For AI, the framework raises a different question from the usual debate over whether machines can think. The issue becomes whether artificial systems can develop the kind of autonomous, embodied, self-maintaining organization that grounds cognition in living systems. At present, the study's answer is cautious. AI can be engineered to solve problems, but it lacks the intrinsic biological organization that defines natural cognition.
That does not mean future systems will fit neatly into current categories. Hybrid human-AI systems already distribute problem-solving between people, institutions and algorithms. Embodied robots increasingly integrate perception, action and feedback. Synthetic biology may produce systems that combine engineered design with living self-organization. These developments may require more precise categories than today's split between natural and artificial intelligence.
The study also reframes intelligence as a matter of degrees. Instead of asking whether a system is intelligent or not, the framework asks what kind of problem it solves, what goals organize its behavior, how it handles uncertainty and whether its problem-solving is grounded in living self-regulation or external design. This allows researchers to compare intelligence across organisms, humans, machines and hybrid systems without collapsing them into one category.
The distinction between source of goals is especially important. In living systems, goals are tied to viability. Cells and organisms act in ways that maintain life processes. In current AI, goals are largely human-defined, including prediction, optimization, classification, generation or control. In hybrid systems, goals may be distributed across human users, institutions and machines. Intelligence can appear in all these contexts, but its grounding differs.
The study's framework also challenges anthropocentrism in public discussions of AI. Much of the debate asks whether AI is approaching human-level intelligence. the author's analysis suggests that this question may be too narrow. Human intelligence is one branch of a wider landscape of cognition and problem-solving. AI may match or exceed humans in some engineered tasks while still lacking biological cognition. Meanwhile, living systems often ignored by human-centered theories may display forms of cognition that are fundamental to life.

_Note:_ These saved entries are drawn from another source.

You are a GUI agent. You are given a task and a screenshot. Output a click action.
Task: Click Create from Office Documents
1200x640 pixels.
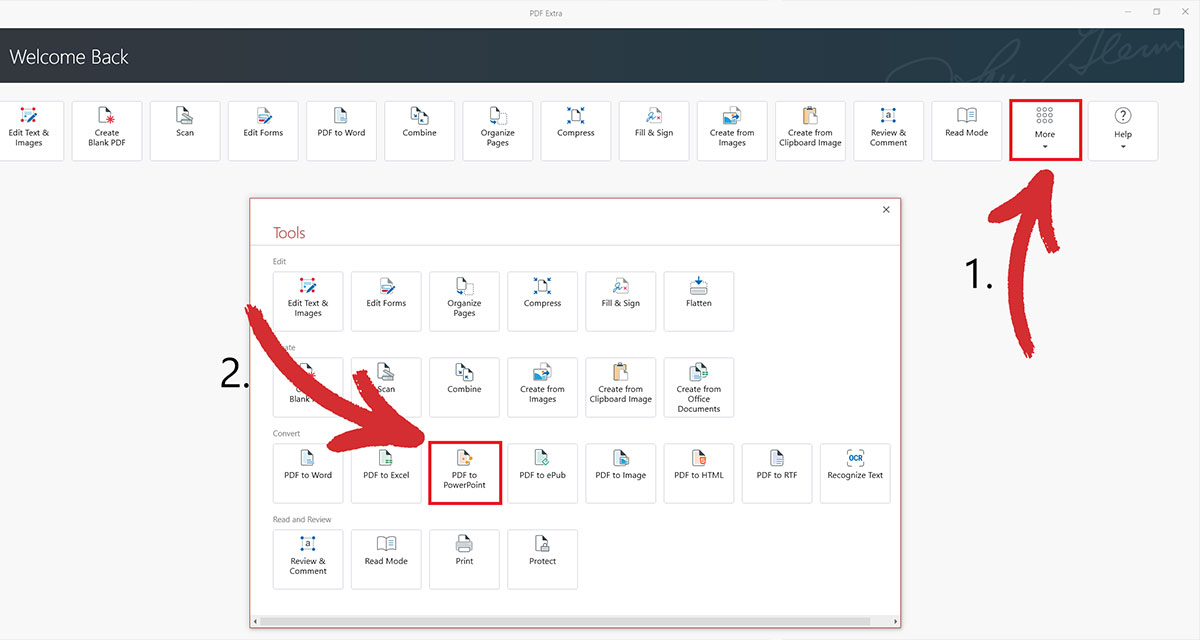click(x=699, y=387)
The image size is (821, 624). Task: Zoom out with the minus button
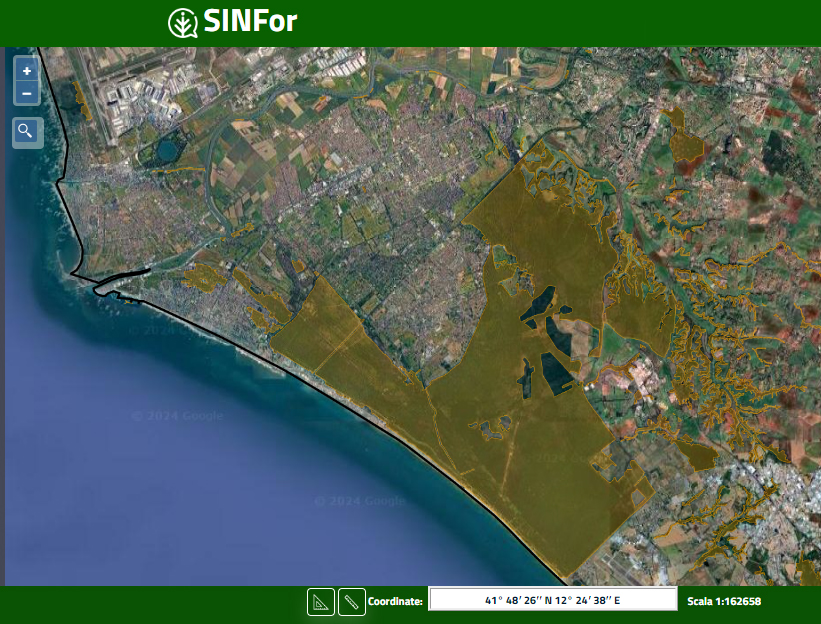[x=27, y=94]
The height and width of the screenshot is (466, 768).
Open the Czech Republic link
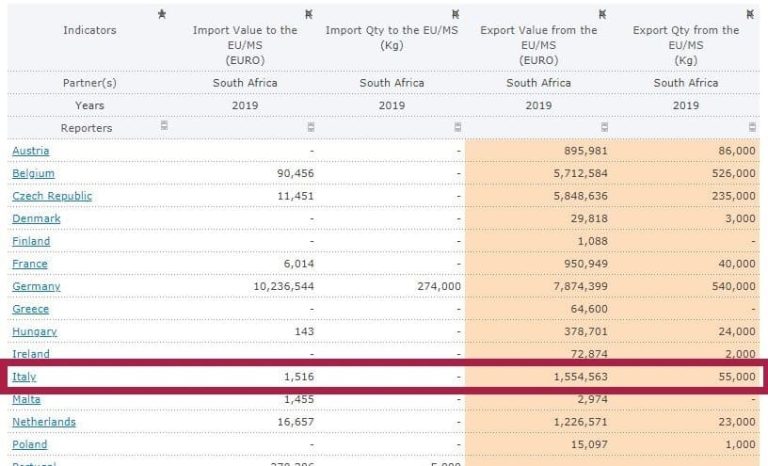coord(52,196)
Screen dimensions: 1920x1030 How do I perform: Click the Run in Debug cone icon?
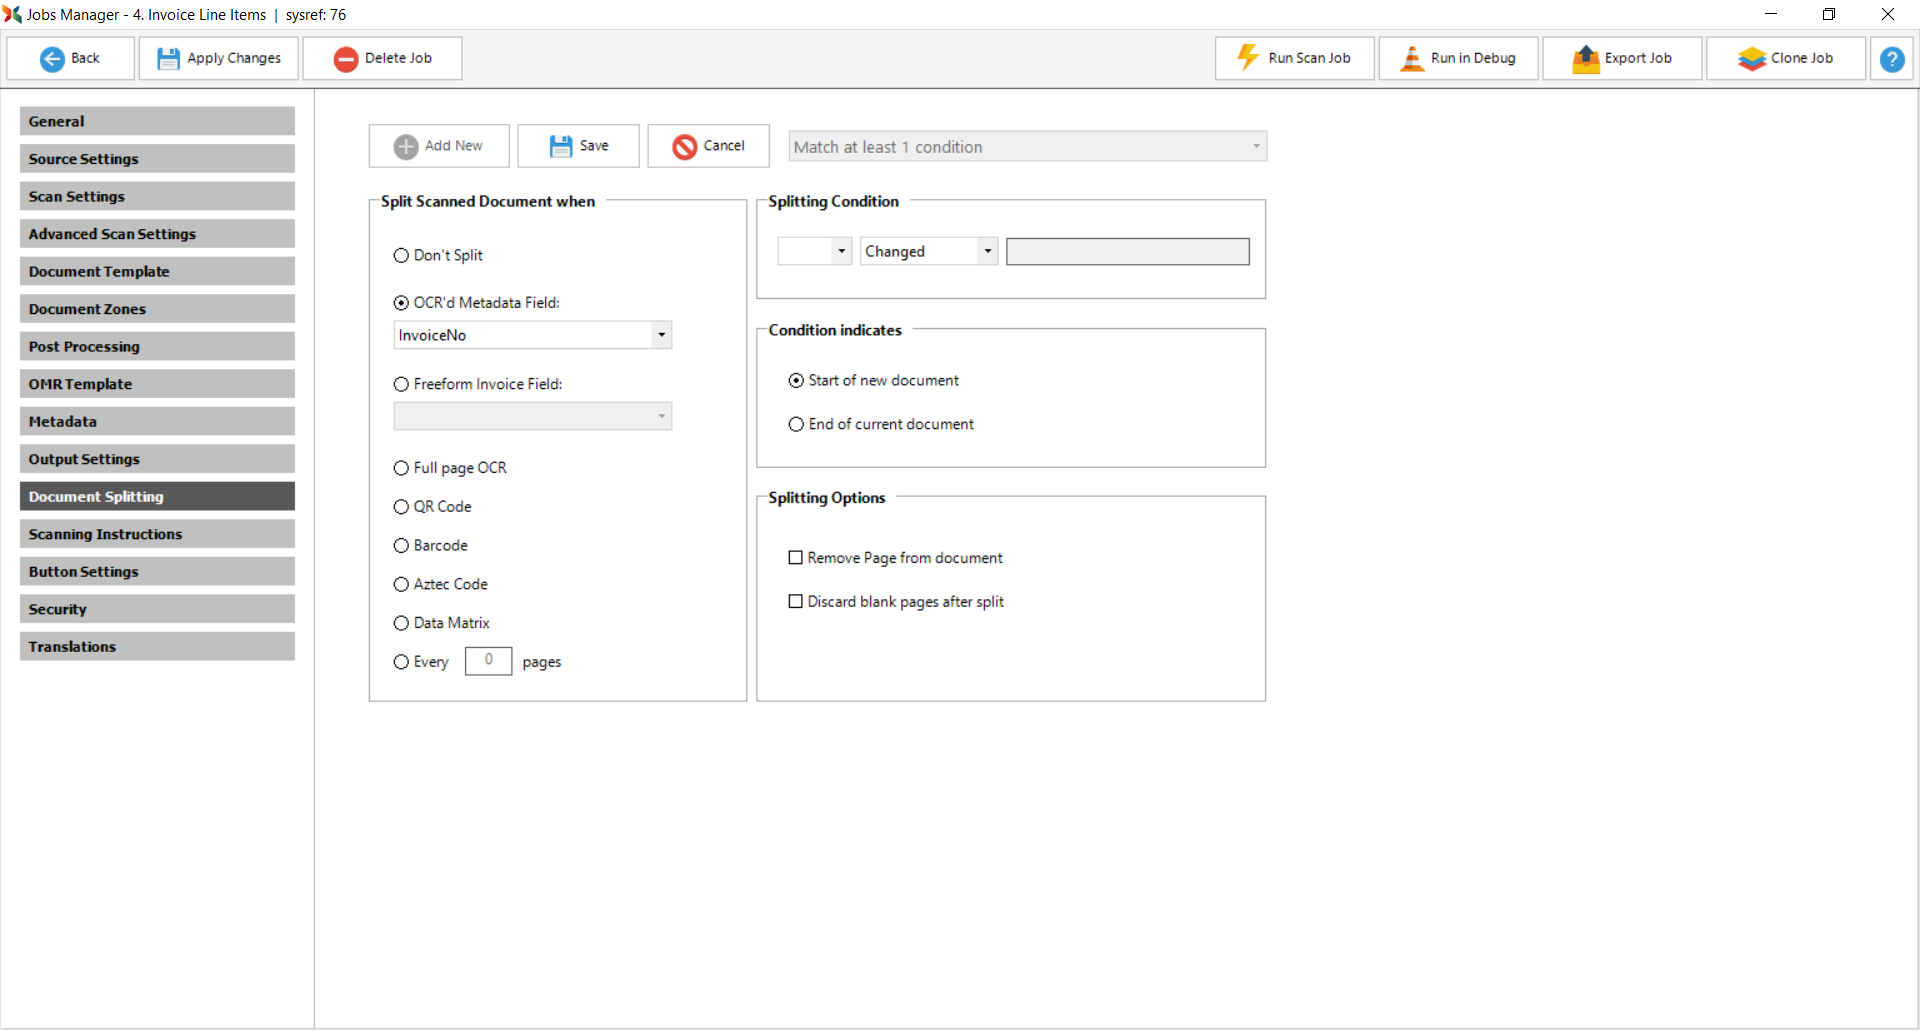1411,59
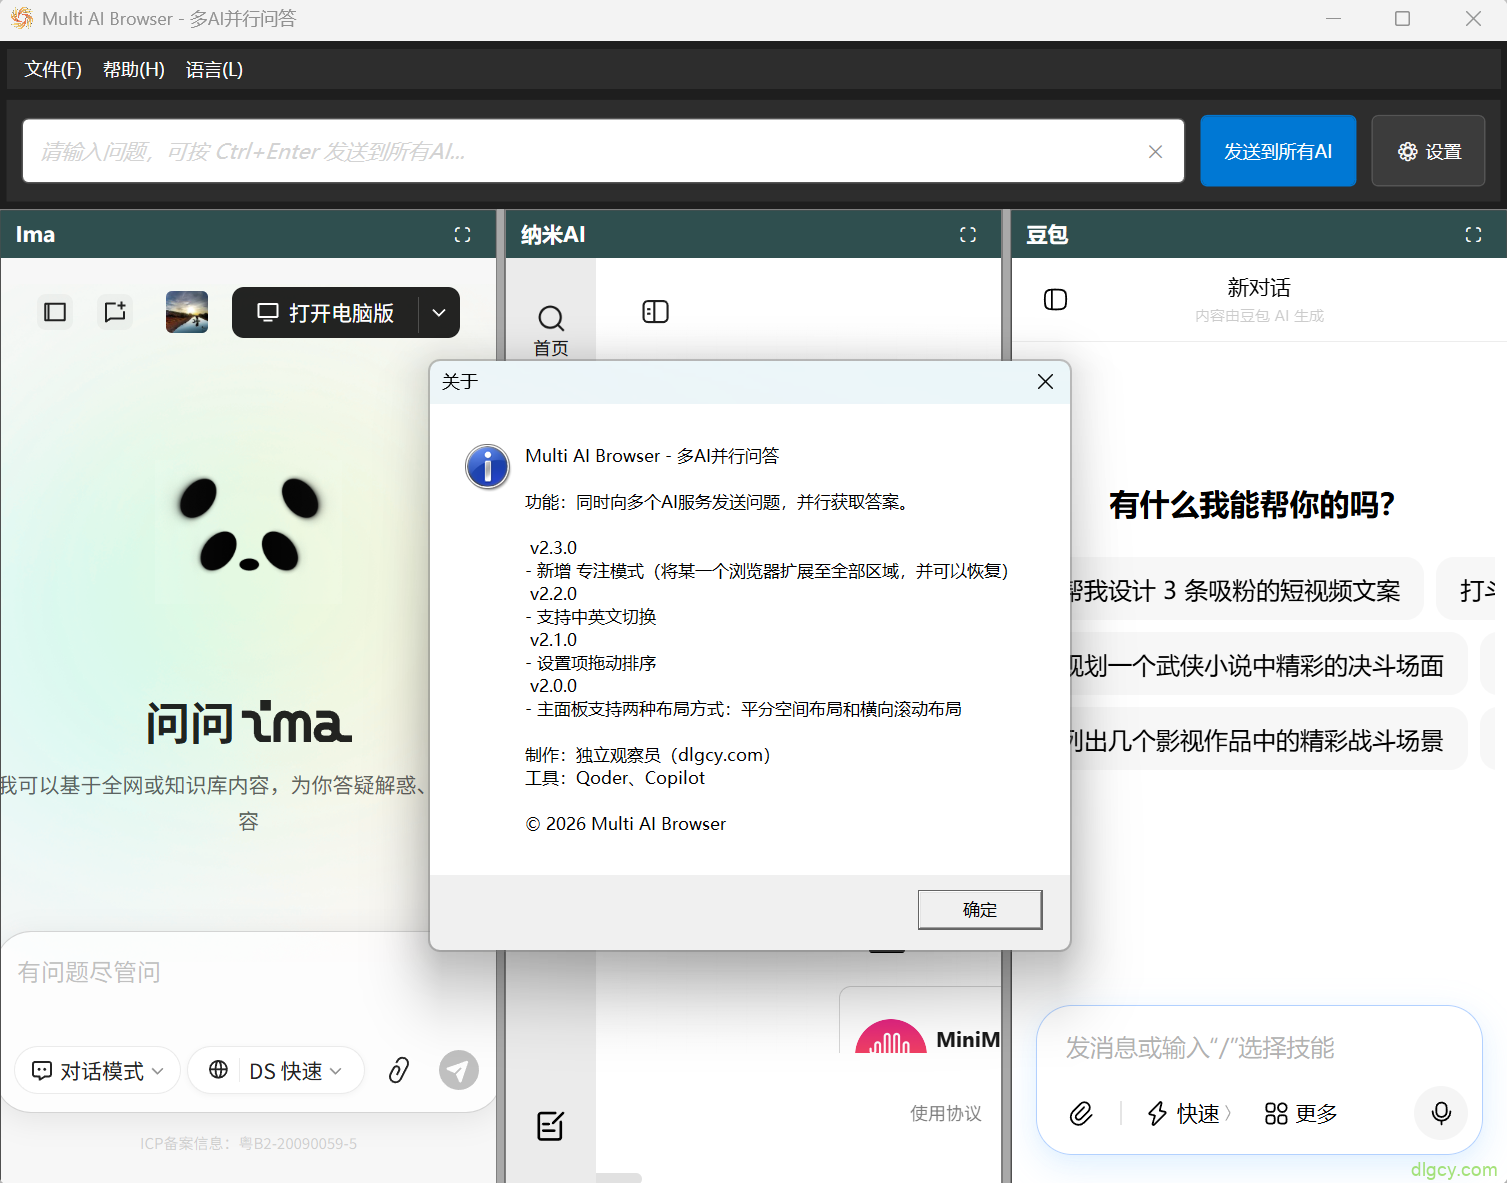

The paper acknowledges its limitations. It is a conceptual framework rather than an operational measurement system. It does not provide a single test for intelligence across all systems. Instead, it offers a grammar for comparing information, computation and cognition at different levels of organization. Operational definitions will still need to be developed for specific domains, such as cellular biology, robotics, synthetic systems or human-AI collaboration.
The framework gives researchers a way to avoid two common errors. The first is reducing cognition to human conscious thought. The second is treating any successful AI output as evidence of cognition. Between those extremes, the study proposes a layered view: cognition belongs to living organization, intelligence belongs to competent goal-directed problem-solving, and artificial intelligence is a powerful but derivative form of engineered problem-solving unless it acquires deeper self-maintaining organization.